实施例1戈氏梭菌芽孢对结肠癌荷瘤鼠模型治疗效果
材料:注射用戈氏梭菌芽孢冻干粉,菌株为MW-DCG-LCv-26菌株,该菌株保藏于澳大利亚国家计量研究院,菌株保藏号V12/001486,山东新创生物科技有限公司研制。注射用戈氏梭菌芽孢冻干粉以戈氏梭菌芽孢为活性成分,以1%蔗糖为辅料,经过-40℃4h;-35℃10min同时抽真空、-30℃10min、-25℃10min、-20℃26h、-15℃2h、-10℃10min、-5℃10min、0℃10min、10℃2h、15℃10min、20℃3h、27℃3h冻干程序制备,规格为1×108CFU/支;对照品冻干粉,批号:201803001F,山东新创生物科技有限公司研制,以1mL 1%蔗糖溶液经过上述冻干程序制备;0.9%氯化钠注射液,批号:1803122161,辰欣药业股份有限公司有售;灭菌注射用水,批号:1704242163,辰欣药业股份有限公司有售;CT26.WT结肠癌细胞,编号:3131C0001000800037,中国科学院上海生命科学研究院细胞资源中心有售;BALB/c雌性小鼠,动物合格证号:No.11401300088557(120只),No.11401300089721(60只),No.11401300089721(60只),北京华阜康生物科技股份有限公司有售。

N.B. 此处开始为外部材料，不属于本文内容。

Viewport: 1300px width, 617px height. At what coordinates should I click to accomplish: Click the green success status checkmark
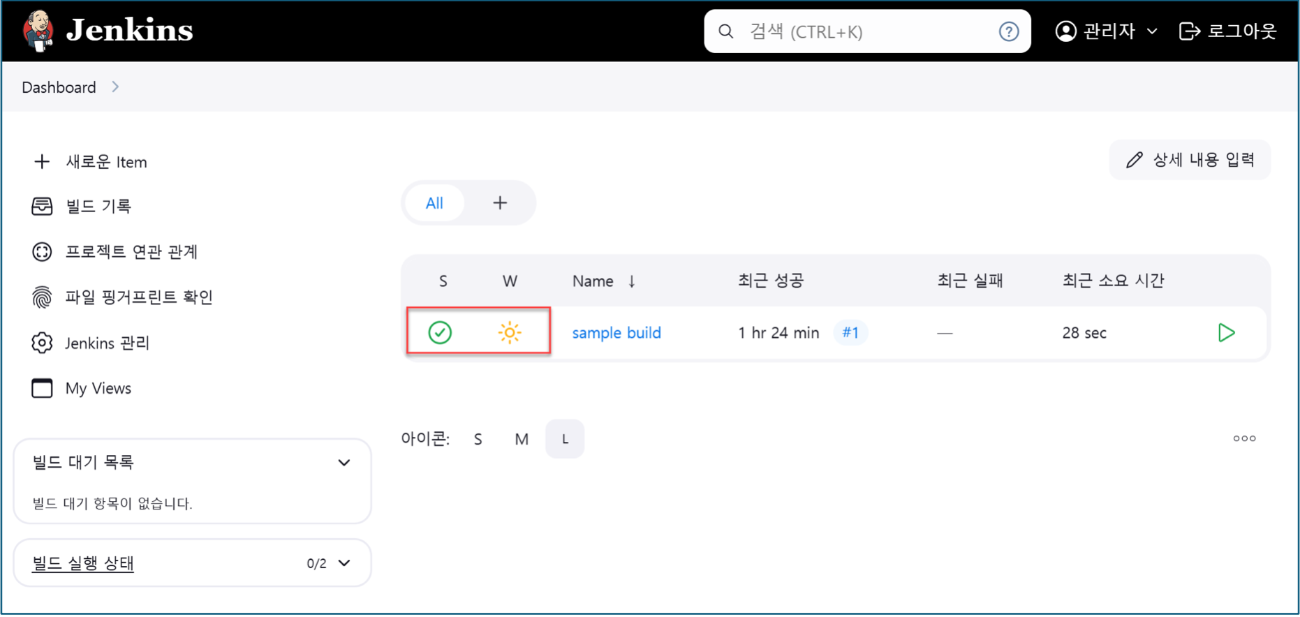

方法:CT26.WT细胞复苏传代至所需细胞数量,制备浓度为7.5×106个/mL的接种用细胞悬液,细胞活率在90%以上用于建立BALB/c小鼠结肠癌皮下移植瘤模型,小鼠右前肢皮下接种细胞悬液0.2mL,10天左右选择肿瘤体积约0.30cm3的实验动物用于试验;成瘤合格的小鼠以抽签法随机分为4组:对照组(Control)、低剂量治疗组(L C.ghonii)、中剂量治疗组(M C.ghonii)、高剂量治疗组(H C.ghonii),每组8只;戈氏梭菌芽孢冻干粉先用0.1mL灭菌注射用水复溶后,再用质量百分比浓度0.9%氯化钠注射液配制浓度分别为5×107cfu/mL、1×108cfu/mL、2×108cfu/mL的混悬液,瘤内注射0.1mL,隔天给药1次,共给药5次,给药剂量分别为5×106cfu/次、1×107cfu/次、2×107cfu/次,对照组的对照品浓度与高剂量治疗组相同;开始给药后,每天观察动物行为、死亡或濒死等临床症状,所有存活动物于末次给药后第2天进行解剖,称量肿瘤重量,并以肿瘤重量计算抑瘤率,肿瘤重量抑瘤率(IRTW%)=(对照组平均瘤重-实验组平均瘤重)/对照组平均瘤重×100%。以上述实验方法,分别进行3批独立重复实验。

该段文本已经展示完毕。